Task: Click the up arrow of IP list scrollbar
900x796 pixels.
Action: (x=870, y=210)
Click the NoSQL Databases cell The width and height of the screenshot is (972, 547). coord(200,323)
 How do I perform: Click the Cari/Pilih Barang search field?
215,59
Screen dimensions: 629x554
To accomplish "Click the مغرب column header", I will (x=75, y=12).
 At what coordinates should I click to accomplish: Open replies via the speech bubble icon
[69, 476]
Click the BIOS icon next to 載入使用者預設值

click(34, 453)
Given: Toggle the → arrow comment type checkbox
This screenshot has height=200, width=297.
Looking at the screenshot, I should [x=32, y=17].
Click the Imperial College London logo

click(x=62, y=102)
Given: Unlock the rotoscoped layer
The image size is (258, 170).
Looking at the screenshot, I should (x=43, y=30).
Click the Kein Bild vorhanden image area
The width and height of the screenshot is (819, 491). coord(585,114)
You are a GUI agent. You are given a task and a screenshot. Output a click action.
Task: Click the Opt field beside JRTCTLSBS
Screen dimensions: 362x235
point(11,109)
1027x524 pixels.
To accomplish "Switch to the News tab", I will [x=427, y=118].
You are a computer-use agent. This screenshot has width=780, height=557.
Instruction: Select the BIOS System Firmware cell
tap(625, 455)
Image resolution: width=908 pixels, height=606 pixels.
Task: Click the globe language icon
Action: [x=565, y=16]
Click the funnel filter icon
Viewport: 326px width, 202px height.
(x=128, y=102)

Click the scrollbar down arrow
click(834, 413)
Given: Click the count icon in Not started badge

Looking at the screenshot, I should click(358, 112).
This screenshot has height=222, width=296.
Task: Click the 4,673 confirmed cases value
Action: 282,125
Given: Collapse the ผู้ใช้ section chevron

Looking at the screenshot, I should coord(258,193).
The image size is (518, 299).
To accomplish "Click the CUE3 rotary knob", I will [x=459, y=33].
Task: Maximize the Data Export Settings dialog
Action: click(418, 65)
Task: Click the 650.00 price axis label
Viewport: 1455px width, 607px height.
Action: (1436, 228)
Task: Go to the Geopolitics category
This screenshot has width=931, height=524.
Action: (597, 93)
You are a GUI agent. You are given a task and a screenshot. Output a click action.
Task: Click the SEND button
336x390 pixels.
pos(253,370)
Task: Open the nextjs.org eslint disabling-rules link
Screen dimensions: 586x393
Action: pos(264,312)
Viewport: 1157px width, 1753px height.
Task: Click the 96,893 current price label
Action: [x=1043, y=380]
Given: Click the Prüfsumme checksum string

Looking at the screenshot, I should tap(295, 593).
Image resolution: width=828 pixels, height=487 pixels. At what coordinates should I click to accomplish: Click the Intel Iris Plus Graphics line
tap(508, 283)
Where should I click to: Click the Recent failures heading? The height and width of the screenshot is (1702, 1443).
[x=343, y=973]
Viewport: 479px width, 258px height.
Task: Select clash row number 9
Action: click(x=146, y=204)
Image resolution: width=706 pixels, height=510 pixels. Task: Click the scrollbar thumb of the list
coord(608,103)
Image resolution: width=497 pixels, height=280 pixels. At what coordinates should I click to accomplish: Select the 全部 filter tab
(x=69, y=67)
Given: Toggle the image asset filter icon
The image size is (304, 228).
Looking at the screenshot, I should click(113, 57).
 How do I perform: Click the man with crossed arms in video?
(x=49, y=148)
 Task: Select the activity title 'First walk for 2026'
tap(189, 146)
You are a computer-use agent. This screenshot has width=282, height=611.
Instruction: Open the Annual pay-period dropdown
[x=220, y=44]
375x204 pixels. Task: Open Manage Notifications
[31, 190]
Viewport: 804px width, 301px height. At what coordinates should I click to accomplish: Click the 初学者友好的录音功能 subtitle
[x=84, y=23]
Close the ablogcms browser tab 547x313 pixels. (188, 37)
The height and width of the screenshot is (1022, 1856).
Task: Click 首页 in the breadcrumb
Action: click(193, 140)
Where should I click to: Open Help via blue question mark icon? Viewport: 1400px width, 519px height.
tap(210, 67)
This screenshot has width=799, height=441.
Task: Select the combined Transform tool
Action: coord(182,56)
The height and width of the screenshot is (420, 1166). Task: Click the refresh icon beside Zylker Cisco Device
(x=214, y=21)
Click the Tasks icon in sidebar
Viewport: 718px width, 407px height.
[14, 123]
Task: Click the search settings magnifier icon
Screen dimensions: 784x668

● **Work item**
Transcribe the whole listing exactly.

● **Result for this exercise**
Task: Click the up arrow of IP list scrollbar
900x796 pixels.
Action: (x=870, y=210)
Click the NoSQL Databases cell The width and height of the screenshot is (972, 547). coord(200,323)
 How do I perform: Click the Cari/Pilih Barang search field?
215,59
Screen dimensions: 629x554
To accomplish "Click the مغرب column header", I will (x=75, y=12).
 At what coordinates should I click to accomplish: Open replies via the speech bubble icon
[69, 476]
Click the BIOS icon next to 載入使用者預設值

click(34, 453)
Given: Toggle the → arrow comment type checkbox
This screenshot has height=200, width=297.
Looking at the screenshot, I should [x=32, y=17].
Click the Imperial College London logo

click(x=62, y=102)
Given: Unlock the rotoscoped layer
The image size is (258, 170).
Looking at the screenshot, I should (x=43, y=30).
Click the Kein Bild vorhanden image area
The width and height of the screenshot is (819, 491). coord(585,114)
You are a GUI agent. You are given a task and a screenshot. Output a click action.
Task: Click the Opt field beside JRTCTLSBS
Screen dimensions: 362x235
point(11,109)
1027x524 pixels.
To accomplish "Switch to the News tab", I will [x=427, y=118].
You are a computer-use agent. This screenshot has width=780, height=557.
Instruction: Select the BIOS System Firmware cell
tap(625, 455)
Image resolution: width=908 pixels, height=606 pixels.
Task: Click the globe language icon
Action: [x=565, y=16]
Click the funnel filter icon
Viewport: 326px width, 202px height.
(x=128, y=102)

Click the scrollbar down arrow
click(834, 413)
Given: Click the count icon in Not started badge

Looking at the screenshot, I should click(358, 112).
This screenshot has height=222, width=296.
Task: Click the 4,673 confirmed cases value
Action: 282,125
Given: Collapse the ผู้ใช้ section chevron

Looking at the screenshot, I should coord(258,193).
The image size is (518, 299).
To accomplish "Click the CUE3 rotary knob", I will [x=459, y=33].
Task: Maximize the Data Export Settings dialog
Action: click(418, 65)
Task: Click the 650.00 price axis label
Viewport: 1455px width, 607px height.
Action: (1436, 228)
Task: Go to the Geopolitics category
This screenshot has width=931, height=524.
Action: (597, 93)
You are a GUI agent. You are given a task and a screenshot. Output a click action.
Task: Click the SEND button
336x390 pixels.
pos(253,370)
Task: Open the nextjs.org eslint disabling-rules link
Screen dimensions: 586x393
Action: pos(264,312)
Viewport: 1157px width, 1753px height.
Task: Click the 96,893 current price label
Action: [x=1043, y=380]
Given: Click the Prüfsumme checksum string

Looking at the screenshot, I should tap(295, 593).
Image resolution: width=828 pixels, height=487 pixels. At what coordinates should I click to accomplish: Click the Intel Iris Plus Graphics line
tap(508, 283)
Where should I click to: Click the Recent failures heading? The height and width of the screenshot is (1702, 1443).
[x=343, y=973]
Viewport: 479px width, 258px height.
Task: Select clash row number 9
Action: click(x=146, y=204)
Image resolution: width=706 pixels, height=510 pixels. Task: Click the scrollbar thumb of the list
coord(608,103)
Image resolution: width=497 pixels, height=280 pixels. At what coordinates should I click to accomplish: Select the 全部 filter tab
(x=69, y=67)
Given: Toggle the image asset filter icon
The image size is (304, 228).
Looking at the screenshot, I should click(113, 57).
 How do I perform: Click the man with crossed arms in video?
(x=49, y=148)
 Task: Select the activity title 'First walk for 2026'
tap(189, 146)
You are a computer-use agent. This screenshot has width=282, height=611.
Instruction: Open the Annual pay-period dropdown
[x=220, y=44]
375x204 pixels. Task: Open Manage Notifications
[31, 190]
Viewport: 804px width, 301px height. At what coordinates should I click to accomplish: Click the 初学者友好的录音功能 subtitle
[x=84, y=23]
Close the ablogcms browser tab 547x313 pixels. (188, 37)
The height and width of the screenshot is (1022, 1856).
Task: Click 首页 in the breadcrumb
Action: click(193, 140)
Where should I click to: Open Help via blue question mark icon? Viewport: 1400px width, 519px height.
tap(210, 67)
This screenshot has width=799, height=441.
Task: Select the combined Transform tool
Action: coord(182,56)
The height and width of the screenshot is (420, 1166). Task: Click the refresh icon beside Zylker Cisco Device
(x=214, y=21)
Click the Tasks icon in sidebar
Viewport: 718px width, 407px height.
[14, 123]
Task: Click the search settings magnifier icon
Screen dimensions: 784x668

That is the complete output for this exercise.